The Lathe of Heaven, a marvelous title if there ever was one, revolved around three principal characters. George Orr (Bruce Davison) as the effective dreamer, and Dr. William Haber (Kevin Conway) as the oneirologist, the primary pair. Each represented the yin and yang of the story. George, the follower, a goes along to get along-type, while Haber is the striver. The doer. A man of intellect, drive and ambition that believes in “the greatest good for the greatest number.”
I’m not forgetting the stunning Margaret Avery, mind you. Her character, Heather LeLache, was the pivot for Orr and his contention with Haber and his efforts to better the world within the story. Like the psychiatrist, Heather initially doubts Orr’s ability to change reality. “All the way back to the Stone Age.” Although, her character ultimately comes around to the realization, and becomes a focal interest for George.
The Beatles tune — the one suggested by the alien creatures who arrive on scene byway of an effective dream of George’s — With a Little Help From My Friends the film’s musical representation for their attraction to each other. She the impetus that finally moves the passive George to stop Haber from destroying the world, when the psychiatrist’s ego gets the better of him. As it must.
Haber: “You know what they say, neurotics build castles in the sky. Psychotic live in them.”
Heather: “And psychiatrists collect the rent.”
In the thirty years since its initial broadcast, The Lathe of Heaven has gathered a devoted faction of followers, including ordinary folk [me], high-profile fans like Tom Hanks, and many that are Ursula K. Le Guin admirers. Some conclude that its popularity (and cult status), prior to its release to DVD in August 2000, related to the simple fact that it was scarcely re-televised since its premiere. They rationalize the praise such a low-budget film has gathered was less critical and more nostalgically based.

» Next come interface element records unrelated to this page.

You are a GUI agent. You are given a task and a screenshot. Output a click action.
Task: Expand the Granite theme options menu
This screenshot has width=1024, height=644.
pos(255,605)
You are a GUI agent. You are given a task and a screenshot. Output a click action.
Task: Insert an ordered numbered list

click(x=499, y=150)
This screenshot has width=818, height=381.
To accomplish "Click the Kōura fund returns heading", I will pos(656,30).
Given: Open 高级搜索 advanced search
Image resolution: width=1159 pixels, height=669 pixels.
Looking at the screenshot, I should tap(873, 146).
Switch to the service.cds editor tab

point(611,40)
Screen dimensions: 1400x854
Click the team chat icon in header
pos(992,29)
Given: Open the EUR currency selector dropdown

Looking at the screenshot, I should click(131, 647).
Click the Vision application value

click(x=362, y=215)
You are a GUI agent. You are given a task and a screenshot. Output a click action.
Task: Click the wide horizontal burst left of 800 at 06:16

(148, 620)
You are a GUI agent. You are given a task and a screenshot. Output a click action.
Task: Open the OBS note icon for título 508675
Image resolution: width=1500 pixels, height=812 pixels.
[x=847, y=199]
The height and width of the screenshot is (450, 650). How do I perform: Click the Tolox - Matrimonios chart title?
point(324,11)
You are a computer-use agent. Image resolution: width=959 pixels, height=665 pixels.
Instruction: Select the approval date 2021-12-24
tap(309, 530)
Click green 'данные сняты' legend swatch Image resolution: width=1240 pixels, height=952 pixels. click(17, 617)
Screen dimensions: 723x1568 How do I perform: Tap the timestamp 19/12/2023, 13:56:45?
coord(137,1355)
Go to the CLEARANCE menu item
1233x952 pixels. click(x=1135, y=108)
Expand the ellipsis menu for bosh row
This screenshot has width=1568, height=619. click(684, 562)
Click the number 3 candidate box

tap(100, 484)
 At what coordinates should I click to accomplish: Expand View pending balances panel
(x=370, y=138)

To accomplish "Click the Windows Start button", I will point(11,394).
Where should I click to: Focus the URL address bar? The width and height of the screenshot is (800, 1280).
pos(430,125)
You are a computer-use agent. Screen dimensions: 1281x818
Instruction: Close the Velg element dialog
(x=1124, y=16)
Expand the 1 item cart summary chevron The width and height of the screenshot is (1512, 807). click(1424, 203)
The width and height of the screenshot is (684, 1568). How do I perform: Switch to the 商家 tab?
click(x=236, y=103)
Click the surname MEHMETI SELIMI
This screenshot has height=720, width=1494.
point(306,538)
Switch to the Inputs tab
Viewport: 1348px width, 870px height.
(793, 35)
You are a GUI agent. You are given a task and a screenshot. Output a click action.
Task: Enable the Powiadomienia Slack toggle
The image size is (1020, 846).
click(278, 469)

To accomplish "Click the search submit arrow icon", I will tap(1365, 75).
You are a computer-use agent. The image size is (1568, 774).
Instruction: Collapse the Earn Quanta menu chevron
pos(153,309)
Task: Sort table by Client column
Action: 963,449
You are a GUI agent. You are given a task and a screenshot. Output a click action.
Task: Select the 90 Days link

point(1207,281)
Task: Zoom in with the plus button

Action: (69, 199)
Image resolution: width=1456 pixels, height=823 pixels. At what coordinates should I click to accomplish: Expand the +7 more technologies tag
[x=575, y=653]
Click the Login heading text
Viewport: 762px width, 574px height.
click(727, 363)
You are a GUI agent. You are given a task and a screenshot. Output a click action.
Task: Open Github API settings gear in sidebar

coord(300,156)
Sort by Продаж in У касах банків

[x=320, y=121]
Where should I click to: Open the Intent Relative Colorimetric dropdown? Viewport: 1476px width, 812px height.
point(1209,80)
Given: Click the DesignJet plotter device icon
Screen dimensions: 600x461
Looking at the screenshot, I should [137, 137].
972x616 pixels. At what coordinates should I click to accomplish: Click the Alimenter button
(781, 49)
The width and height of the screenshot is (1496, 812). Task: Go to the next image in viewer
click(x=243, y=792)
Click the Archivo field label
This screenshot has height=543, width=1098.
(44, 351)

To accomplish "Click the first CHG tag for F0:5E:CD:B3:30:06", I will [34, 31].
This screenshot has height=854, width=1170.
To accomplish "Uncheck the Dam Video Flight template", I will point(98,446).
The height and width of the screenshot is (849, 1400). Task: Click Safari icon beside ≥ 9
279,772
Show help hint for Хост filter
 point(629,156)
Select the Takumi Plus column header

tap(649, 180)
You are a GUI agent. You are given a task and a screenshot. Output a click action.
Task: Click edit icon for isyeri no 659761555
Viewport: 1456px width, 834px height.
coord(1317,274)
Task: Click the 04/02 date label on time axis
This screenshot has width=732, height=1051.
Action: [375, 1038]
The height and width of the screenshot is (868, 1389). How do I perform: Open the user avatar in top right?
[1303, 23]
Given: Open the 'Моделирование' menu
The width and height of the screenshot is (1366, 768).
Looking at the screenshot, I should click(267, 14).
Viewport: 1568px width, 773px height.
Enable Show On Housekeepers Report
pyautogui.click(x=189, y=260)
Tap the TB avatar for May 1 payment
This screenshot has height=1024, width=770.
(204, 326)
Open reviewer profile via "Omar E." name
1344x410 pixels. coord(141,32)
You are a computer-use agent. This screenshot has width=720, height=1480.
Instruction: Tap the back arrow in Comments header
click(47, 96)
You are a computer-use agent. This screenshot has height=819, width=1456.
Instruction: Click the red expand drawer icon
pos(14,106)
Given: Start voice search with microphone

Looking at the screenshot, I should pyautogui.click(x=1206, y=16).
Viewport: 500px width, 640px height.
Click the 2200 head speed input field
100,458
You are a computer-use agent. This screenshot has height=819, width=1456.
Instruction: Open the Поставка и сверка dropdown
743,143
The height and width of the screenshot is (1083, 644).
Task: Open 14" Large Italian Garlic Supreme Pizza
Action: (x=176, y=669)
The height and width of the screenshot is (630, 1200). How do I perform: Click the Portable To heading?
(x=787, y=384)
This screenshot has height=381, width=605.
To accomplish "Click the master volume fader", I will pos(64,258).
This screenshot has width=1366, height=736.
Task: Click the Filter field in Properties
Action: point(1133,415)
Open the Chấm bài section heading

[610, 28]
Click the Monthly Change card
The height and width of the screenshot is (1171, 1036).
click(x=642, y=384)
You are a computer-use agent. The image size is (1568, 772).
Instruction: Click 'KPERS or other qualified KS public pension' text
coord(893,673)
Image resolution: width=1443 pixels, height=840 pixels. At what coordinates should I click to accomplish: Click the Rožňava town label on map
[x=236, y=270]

PBS only had a small span of years where the film could initially be re-broadcast, which ended in 1988. There was likely a bit of truth there. However, I counter that with the shared opinion The Lathe of Heaven remains relevant decades later, and especially after multiple viewings. To be clear, most of the film remains open to interpretation. Plus, the filmmakers used the audience’s imagination to great effect by what they don’t show throughout the piece.
Credit, too, the screenwriters, which included Diane English, Roger Swaybill, and the author herself. They brought the dialogue on the screen, through these characters, to captivating life. Personally, the film’s imagery and straightforwardness reminds me of Chris Marker’s sci-fi classic, La jetée. As well, its ideas explore similar psychological terrain brought forth in the definitive Forbidden Planet (1956). That’s some heady company for such a small film rarely seen before 2000.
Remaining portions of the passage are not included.